**Short problem A:**
Turn the entries below into a numbered list of lines, beginning at the line that contains "1693x954 pixels. At" and stopping after the line that contains "[x=707, y=616]". Skip blank lines and leave the pictures out.
-- start Passage to read --
The sad thing is that obviously the police in Central Aceh seemed not learnt anything from the history of violence in the area amidst former violence in 2002 where Central Aceh was polarised sharply during the height tension of armed conflict. Back in 2002 there was a failed international mediation to Aceh conflict. Takengon witnessed the burning of Joint Security Committee headquarter by militias following the flow of IDP s out of Central Aceh. Militia groups were established in order to maintain the areas within Indonesia’s territory thus transformed the armed conflict into one of intergroup conflict in the Gayo society, which is quite a multiethnic one, although it has been part of Aceh Sultanate in 16 century hence also part of Aceh Province.
There were obvious evidence that militias were involved in the displacement of the locals and the creation of insecurity of civilians. Nonetheless the Indonesian authority denied the existence of such groups prior to the signing of Helsinki MoU but strangely militias are mentioned under the ones who have the rights to receive reintegration funds. Up to today the remnants of having such groups has created backlash where peace building is supposed to take place. The latest incident once again proves that although many parties claimed that ‘violence between the two sides has ended’ there are still tones of issues that need to be addressed. Local tensions in Central Aceh included the stalling of reintegration funds, inequality of post conflict recovery projects in some areas, as well as the rivalries to welcome the next 2009 local election. The situation in Central Aceh also has been heightened by the call to form a separate province from Aceh.
-- end Passage to read --
-- start Records supplied --
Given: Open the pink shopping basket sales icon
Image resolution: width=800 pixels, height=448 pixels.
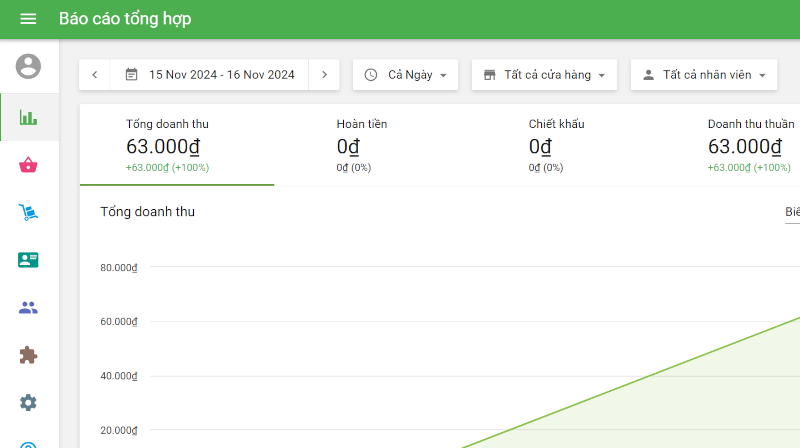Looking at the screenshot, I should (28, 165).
-- end Records supplied --
-- start Records supplied --
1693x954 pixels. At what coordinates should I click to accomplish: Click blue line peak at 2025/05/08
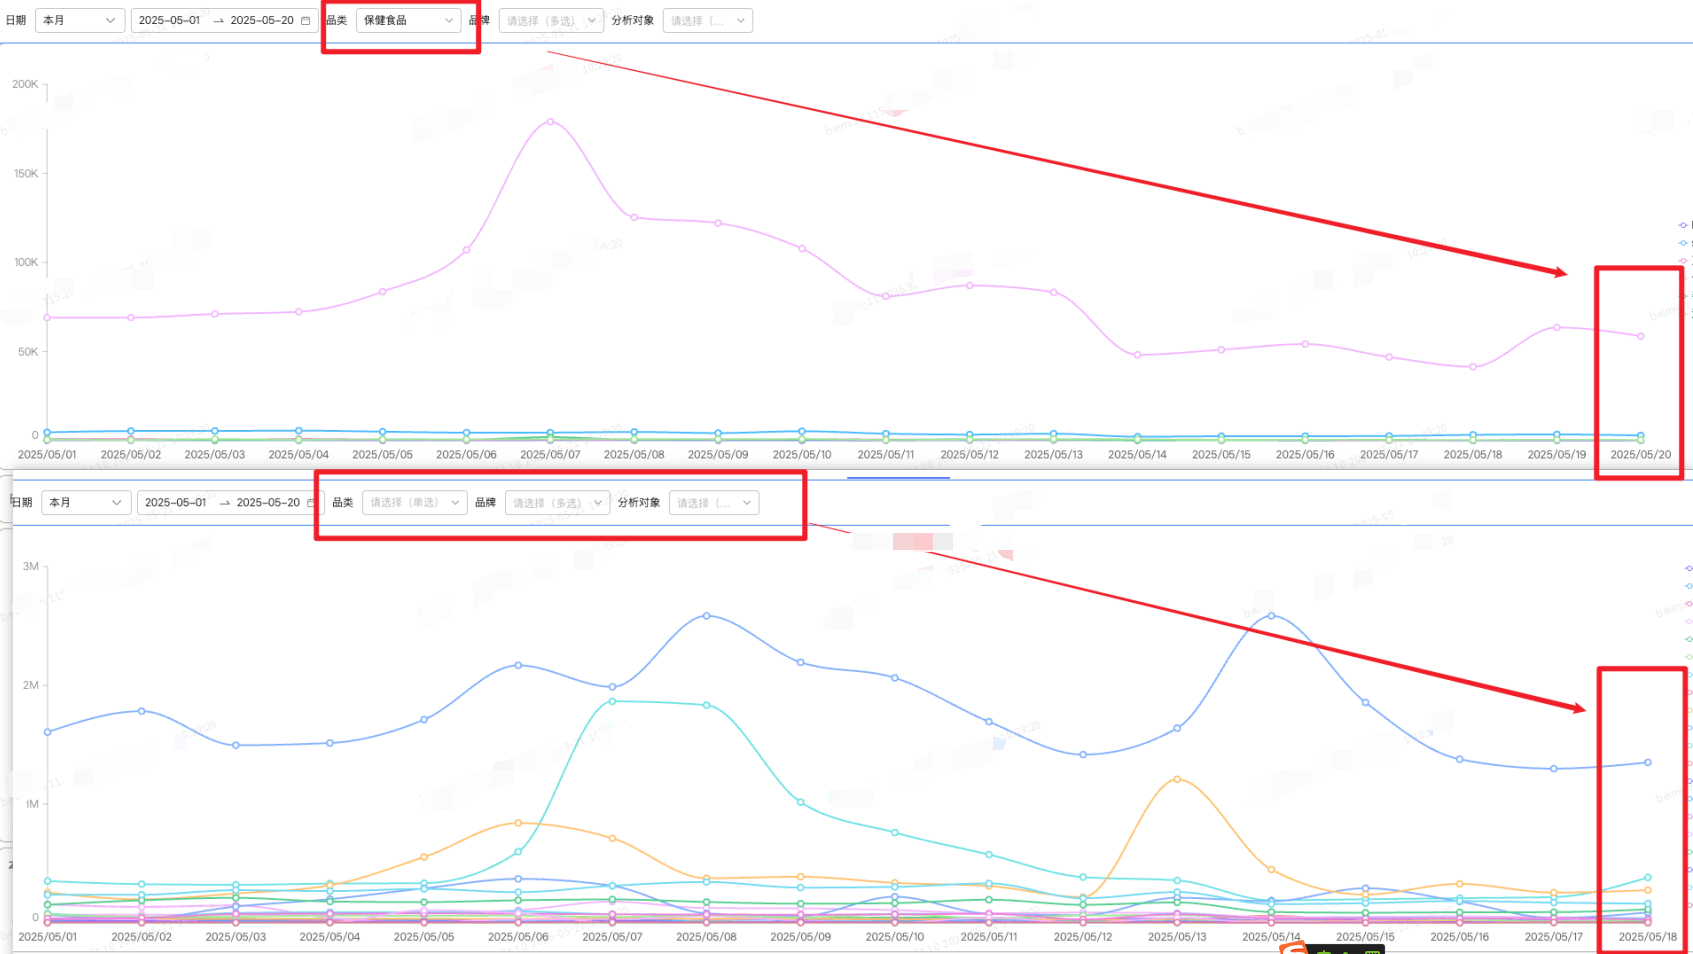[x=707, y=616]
-- end Records supplied --
**Short problem B:**
Reproduce word for word the part of the passage on Central Aceh that begins at the words "The sad thing" and ends after the words "of Aceh Province.".

**Written response A:**
1. 1693x954 pixels. At what coordinates should I click to accomplish: Click blue line peak at 2025/05/08
2. [x=707, y=616]

**Written response B:**
The sad thing is that obviously the police in Central Aceh seemed not learnt anything from the history of violence in the area amidst former violence in 2002 where Central Aceh was polarised sharply during the height tension of armed conflict. Back in 2002 there was a failed international mediation to Aceh conflict. Takengon witnessed the burning of Joint Security Committee headquarter by militias following the flow of IDP s out of Central Aceh. Militia groups were established in order to maintain the areas within Indonesia’s territory thus transformed the armed conflict into one of intergroup conflict in the Gayo society, which is quite a multiethnic one, although it has been part of Aceh Sultanate in 16 century hence also part of Aceh Province.